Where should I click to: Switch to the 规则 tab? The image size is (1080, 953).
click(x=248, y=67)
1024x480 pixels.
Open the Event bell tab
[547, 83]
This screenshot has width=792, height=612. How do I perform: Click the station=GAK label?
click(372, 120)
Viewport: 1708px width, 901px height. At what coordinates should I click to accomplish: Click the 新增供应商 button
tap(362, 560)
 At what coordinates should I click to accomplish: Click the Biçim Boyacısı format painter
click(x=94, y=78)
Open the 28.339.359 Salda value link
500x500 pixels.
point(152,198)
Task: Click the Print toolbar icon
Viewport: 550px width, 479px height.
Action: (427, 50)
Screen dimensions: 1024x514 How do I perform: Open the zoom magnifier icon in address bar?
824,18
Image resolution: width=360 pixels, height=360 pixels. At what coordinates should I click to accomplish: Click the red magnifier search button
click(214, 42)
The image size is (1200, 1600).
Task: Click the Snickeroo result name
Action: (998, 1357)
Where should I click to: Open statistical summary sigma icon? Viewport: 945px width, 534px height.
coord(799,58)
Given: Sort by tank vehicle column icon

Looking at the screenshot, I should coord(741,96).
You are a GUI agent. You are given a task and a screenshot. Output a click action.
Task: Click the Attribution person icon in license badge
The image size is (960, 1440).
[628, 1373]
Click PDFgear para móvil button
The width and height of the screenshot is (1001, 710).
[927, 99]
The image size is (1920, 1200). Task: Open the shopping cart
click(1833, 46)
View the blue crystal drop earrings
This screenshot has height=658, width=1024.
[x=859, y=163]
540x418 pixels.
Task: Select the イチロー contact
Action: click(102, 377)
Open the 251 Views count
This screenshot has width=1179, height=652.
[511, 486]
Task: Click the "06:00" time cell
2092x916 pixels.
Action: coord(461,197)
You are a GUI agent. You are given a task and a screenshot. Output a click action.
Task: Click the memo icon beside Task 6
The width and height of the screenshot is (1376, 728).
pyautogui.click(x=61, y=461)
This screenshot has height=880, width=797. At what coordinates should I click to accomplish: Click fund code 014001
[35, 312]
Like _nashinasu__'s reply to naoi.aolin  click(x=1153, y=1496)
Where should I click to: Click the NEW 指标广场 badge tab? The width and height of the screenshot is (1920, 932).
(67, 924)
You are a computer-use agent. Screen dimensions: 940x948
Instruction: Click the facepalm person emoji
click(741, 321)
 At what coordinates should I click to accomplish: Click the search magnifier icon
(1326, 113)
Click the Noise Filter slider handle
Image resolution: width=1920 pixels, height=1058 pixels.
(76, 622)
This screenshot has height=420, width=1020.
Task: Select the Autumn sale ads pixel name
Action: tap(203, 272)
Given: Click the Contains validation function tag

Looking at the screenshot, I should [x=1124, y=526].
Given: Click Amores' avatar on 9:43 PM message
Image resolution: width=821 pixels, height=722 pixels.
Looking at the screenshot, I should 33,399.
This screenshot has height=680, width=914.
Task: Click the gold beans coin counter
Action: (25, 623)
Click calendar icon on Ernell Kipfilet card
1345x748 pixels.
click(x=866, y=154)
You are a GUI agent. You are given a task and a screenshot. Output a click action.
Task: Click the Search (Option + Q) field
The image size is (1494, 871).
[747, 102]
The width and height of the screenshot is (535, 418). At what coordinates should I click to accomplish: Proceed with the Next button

▸ ACTIVITY
The data should be printed again exactly, line for line.

▸ RESPONSE BOX
Where should I click to: Switch to the 规则 tab? The image size is (1080, 953).
click(x=248, y=67)
1024x480 pixels.
Open the Event bell tab
[547, 83]
This screenshot has width=792, height=612. How do I perform: Click the station=GAK label?
click(372, 120)
Viewport: 1708px width, 901px height. At what coordinates should I click to accomplish: Click the 新增供应商 button
tap(362, 560)
 At what coordinates should I click to accomplish: Click the Biçim Boyacısı format painter
click(x=94, y=78)
Open the 28.339.359 Salda value link
500x500 pixels.
point(152,198)
Task: Click the Print toolbar icon
Viewport: 550px width, 479px height.
Action: (427, 50)
Screen dimensions: 1024x514 How do I perform: Open the zoom magnifier icon in address bar?
824,18
Image resolution: width=360 pixels, height=360 pixels. At what coordinates should I click to accomplish: Click the red magnifier search button
click(214, 42)
The image size is (1200, 1600).
Task: Click the Snickeroo result name
Action: (998, 1357)
Where should I click to: Open statistical summary sigma icon? Viewport: 945px width, 534px height.
coord(799,58)
Given: Sort by tank vehicle column icon

Looking at the screenshot, I should coord(741,96).
You are a GUI agent. You are given a task and a screenshot. Output a click action.
Task: Click the Attribution person icon in license badge
The image size is (960, 1440).
[628, 1373]
Click PDFgear para móvil button
The width and height of the screenshot is (1001, 710).
[927, 99]
The image size is (1920, 1200). Task: Open the shopping cart
click(1833, 46)
View the blue crystal drop earrings
This screenshot has height=658, width=1024.
[x=859, y=163]
540x418 pixels.
Task: Select the イチロー contact
Action: click(102, 377)
Open the 251 Views count
This screenshot has width=1179, height=652.
[511, 486]
Task: Click the "06:00" time cell
2092x916 pixels.
Action: coord(461,197)
You are a GUI agent. You are given a task and a screenshot. Output a click action.
Task: Click the memo icon beside Task 6
The width and height of the screenshot is (1376, 728).
pyautogui.click(x=61, y=461)
This screenshot has height=880, width=797. At what coordinates should I click to accomplish: Click fund code 014001
[35, 312]
Like _nashinasu__'s reply to naoi.aolin  click(x=1153, y=1496)
Where should I click to: Click the NEW 指标广场 badge tab? The width and height of the screenshot is (1920, 932).
(67, 924)
You are a computer-use agent. Screen dimensions: 940x948
Instruction: Click the facepalm person emoji
click(741, 321)
 At what coordinates should I click to accomplish: Click the search magnifier icon
(1326, 113)
Click the Noise Filter slider handle
Image resolution: width=1920 pixels, height=1058 pixels.
(76, 622)
This screenshot has height=420, width=1020.
Task: Select the Autumn sale ads pixel name
Action: tap(203, 272)
Given: Click the Contains validation function tag

Looking at the screenshot, I should [x=1124, y=526].
Given: Click Amores' avatar on 9:43 PM message
Image resolution: width=821 pixels, height=722 pixels.
Looking at the screenshot, I should 33,399.
This screenshot has height=680, width=914.
Task: Click the gold beans coin counter
Action: (25, 623)
Click calendar icon on Ernell Kipfilet card
1345x748 pixels.
click(x=866, y=154)
You are a GUI agent. You are given a task and a screenshot. Output a click action.
Task: Click the Search (Option + Q) field
The image size is (1494, 871).
[747, 102]
The width and height of the screenshot is (535, 418). At what coordinates should I click to accomplish: Proceed with the Next button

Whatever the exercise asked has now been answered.